I would then also consider what the config would look like for enabling/disabling/configuring the user-based Cloud storage. Then keep both of these use-cases in mind when reworking the code behavior. It could also be helpful to see the implementation of the cloud-based user store -- to demonstrate the abstractness and isolation of the system.
I’ve also added some comments inline with the code.
Please let me know if I can expand on anything. Can do a video call as well.
@VJalili : the reason the 2 unit tests fail is because you need to add these 2 lines to the test file test/unit/config/test_config_values.py
to this method to the _expected_paths
dictionary: https://github.com/galaxyproject/galaxy/blob/dev/test/unit/config/test_config_values.py#L54
'default_storage_media_jobs_directory': self._in_data_dir('job_working_directory_storage_media'),
'default_storage_media_cache_path': self._in_data_dir('storage_media_cache'),
(ideally, please place them so they appear in alphabetical order)
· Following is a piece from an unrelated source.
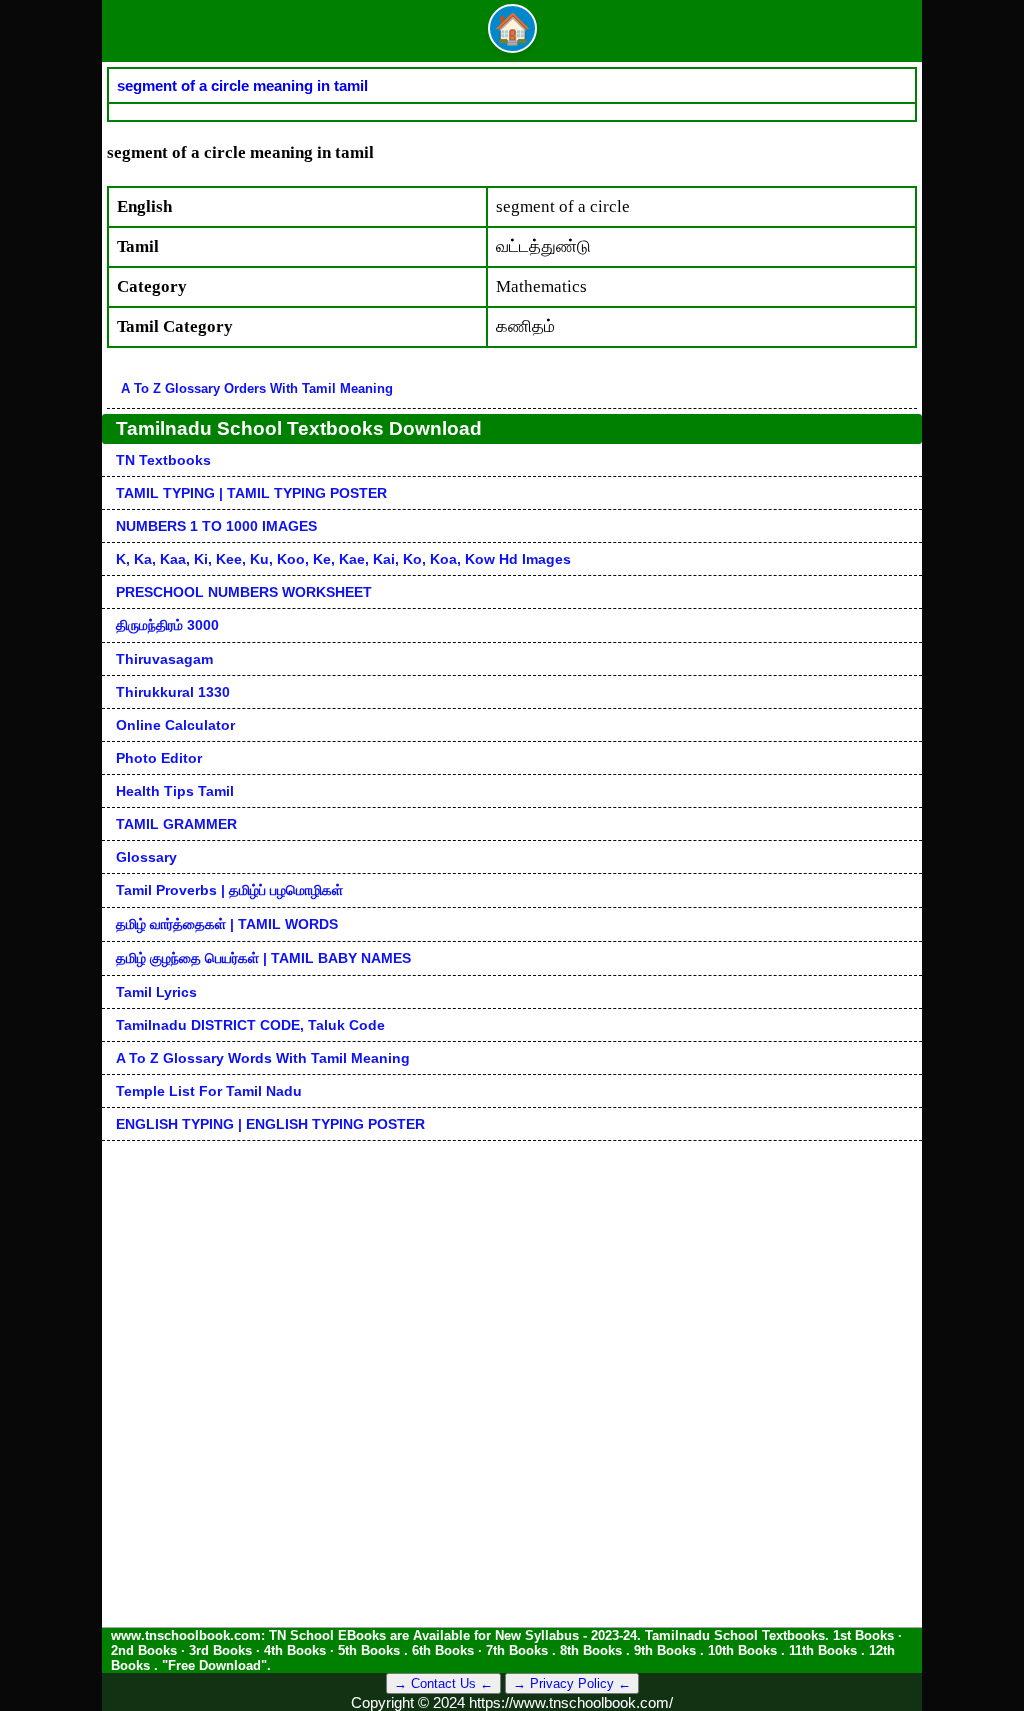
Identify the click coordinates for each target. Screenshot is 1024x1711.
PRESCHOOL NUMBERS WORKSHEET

This comment explains why this is needed: https://github.com/galaxyproject/galaxy/blob/dev/test/unit/config/test_config_values.py#L108
Essentially, this tells the unit test what values should be expected for these config properties (as you can see, _in_data_dir
is a helper that will place the value inside the data_dir
(whatever temp dir it is in the current testing environment), and the value itself is what's specified in the schema as the default.
Sorry. This all should be documented better than a comment in the test file.
@ic4f Thanks! It will take me a while to learn the new config structure, but I like it more than what we had. Thank you.
I'll ping you when I have some documentation up; my hope is the config will just get out of the way and we won't have to think about it much, if at all, while implementing our (more interesting/important) stuff..
@jmchilton I implemented the UserObjectStore using the abstraction introduced in https://github.com/galaxyproject/galaxy/pull/9554. The user objectstore has a much smaller footprint now, and it is invoked much more intuitively; thank you!
One sticking point at a time - I think User. _calculate_or_set_disk_usage is going to be a problem here right? Like as soon as the user's disk usage is recalculated - all the dataset usage for all the attached disk is going to be added to the user's quota even though you very carefully prevented it from being initially added.
I'm trying to work on this in the context of creating like scratch storage object stores - I think what we need is more abstractions around quota calculation that ties them closer to object stores and is extensible for applications like this. I'll see if I can come up with something.